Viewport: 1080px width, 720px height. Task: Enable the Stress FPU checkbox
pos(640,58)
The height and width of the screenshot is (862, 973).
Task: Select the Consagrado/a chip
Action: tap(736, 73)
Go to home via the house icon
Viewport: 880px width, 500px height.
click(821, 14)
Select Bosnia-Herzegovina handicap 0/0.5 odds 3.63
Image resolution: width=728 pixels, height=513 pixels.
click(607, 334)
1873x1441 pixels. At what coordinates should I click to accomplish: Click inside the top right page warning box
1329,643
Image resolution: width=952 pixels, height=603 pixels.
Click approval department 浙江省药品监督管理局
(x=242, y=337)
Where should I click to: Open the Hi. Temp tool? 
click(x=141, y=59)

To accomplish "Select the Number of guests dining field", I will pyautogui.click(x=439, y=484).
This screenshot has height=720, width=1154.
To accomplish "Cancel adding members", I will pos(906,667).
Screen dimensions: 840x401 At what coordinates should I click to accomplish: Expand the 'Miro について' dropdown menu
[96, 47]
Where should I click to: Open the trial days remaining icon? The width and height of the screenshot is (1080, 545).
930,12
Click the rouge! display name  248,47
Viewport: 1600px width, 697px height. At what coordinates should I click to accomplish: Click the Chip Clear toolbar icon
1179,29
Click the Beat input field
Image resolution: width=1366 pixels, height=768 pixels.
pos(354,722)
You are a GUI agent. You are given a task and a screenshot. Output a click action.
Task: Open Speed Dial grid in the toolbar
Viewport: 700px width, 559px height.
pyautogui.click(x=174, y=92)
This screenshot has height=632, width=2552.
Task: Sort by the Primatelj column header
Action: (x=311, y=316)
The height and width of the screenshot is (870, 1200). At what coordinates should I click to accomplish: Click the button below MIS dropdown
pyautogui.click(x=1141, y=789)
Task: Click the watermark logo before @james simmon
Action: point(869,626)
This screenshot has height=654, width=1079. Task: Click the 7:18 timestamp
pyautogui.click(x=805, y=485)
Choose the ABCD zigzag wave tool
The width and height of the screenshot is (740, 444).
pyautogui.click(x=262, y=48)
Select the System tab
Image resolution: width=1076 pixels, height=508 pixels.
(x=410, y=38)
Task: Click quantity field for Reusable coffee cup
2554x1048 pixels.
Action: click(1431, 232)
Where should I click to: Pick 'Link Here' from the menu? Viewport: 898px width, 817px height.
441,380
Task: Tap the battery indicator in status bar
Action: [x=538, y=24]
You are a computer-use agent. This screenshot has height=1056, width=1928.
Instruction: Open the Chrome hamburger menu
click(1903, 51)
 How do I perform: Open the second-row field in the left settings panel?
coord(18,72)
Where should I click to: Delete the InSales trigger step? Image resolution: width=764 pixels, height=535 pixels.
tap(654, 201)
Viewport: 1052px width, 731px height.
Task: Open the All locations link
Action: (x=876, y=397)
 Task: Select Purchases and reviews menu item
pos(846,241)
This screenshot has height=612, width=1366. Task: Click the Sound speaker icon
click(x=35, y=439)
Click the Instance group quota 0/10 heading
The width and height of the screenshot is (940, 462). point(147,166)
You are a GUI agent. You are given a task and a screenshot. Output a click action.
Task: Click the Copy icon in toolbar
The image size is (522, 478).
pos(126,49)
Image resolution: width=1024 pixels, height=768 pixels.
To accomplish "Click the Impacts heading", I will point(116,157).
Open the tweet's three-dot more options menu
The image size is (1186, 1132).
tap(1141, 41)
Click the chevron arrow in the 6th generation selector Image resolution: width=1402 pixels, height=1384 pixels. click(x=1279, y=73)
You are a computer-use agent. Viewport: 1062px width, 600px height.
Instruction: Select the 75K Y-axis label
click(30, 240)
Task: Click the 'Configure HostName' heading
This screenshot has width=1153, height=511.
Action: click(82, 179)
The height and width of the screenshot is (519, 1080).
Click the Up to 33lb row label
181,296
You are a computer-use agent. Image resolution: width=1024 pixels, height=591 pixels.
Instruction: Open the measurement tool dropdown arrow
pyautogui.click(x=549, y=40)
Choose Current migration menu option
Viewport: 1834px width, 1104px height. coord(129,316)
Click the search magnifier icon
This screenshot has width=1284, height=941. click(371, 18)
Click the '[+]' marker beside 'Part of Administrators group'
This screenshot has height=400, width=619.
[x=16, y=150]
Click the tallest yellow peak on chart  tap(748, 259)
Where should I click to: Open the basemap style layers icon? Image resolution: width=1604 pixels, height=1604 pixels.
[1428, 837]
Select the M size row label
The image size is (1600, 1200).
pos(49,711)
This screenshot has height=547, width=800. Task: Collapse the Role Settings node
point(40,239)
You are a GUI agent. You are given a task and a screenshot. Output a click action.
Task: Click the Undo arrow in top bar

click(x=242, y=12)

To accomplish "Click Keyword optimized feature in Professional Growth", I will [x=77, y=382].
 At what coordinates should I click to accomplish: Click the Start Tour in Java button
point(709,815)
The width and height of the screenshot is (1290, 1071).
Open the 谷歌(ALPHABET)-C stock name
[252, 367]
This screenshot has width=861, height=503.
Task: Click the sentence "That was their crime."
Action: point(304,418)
◇ ◇ ◇ ◇ ◇
Task goal: Filter on the word "will": copy each matching line from the entries above.

Exercise solution:
To accomplish "Select the Number of guests dining field", I will pyautogui.click(x=439, y=484).
To accomplish "Cancel adding members", I will pos(906,667).
To accomplish "Click the Impacts heading", I will point(116,157).
To accomplish "Click Keyword optimized feature in Professional Growth", I will [x=77, y=382].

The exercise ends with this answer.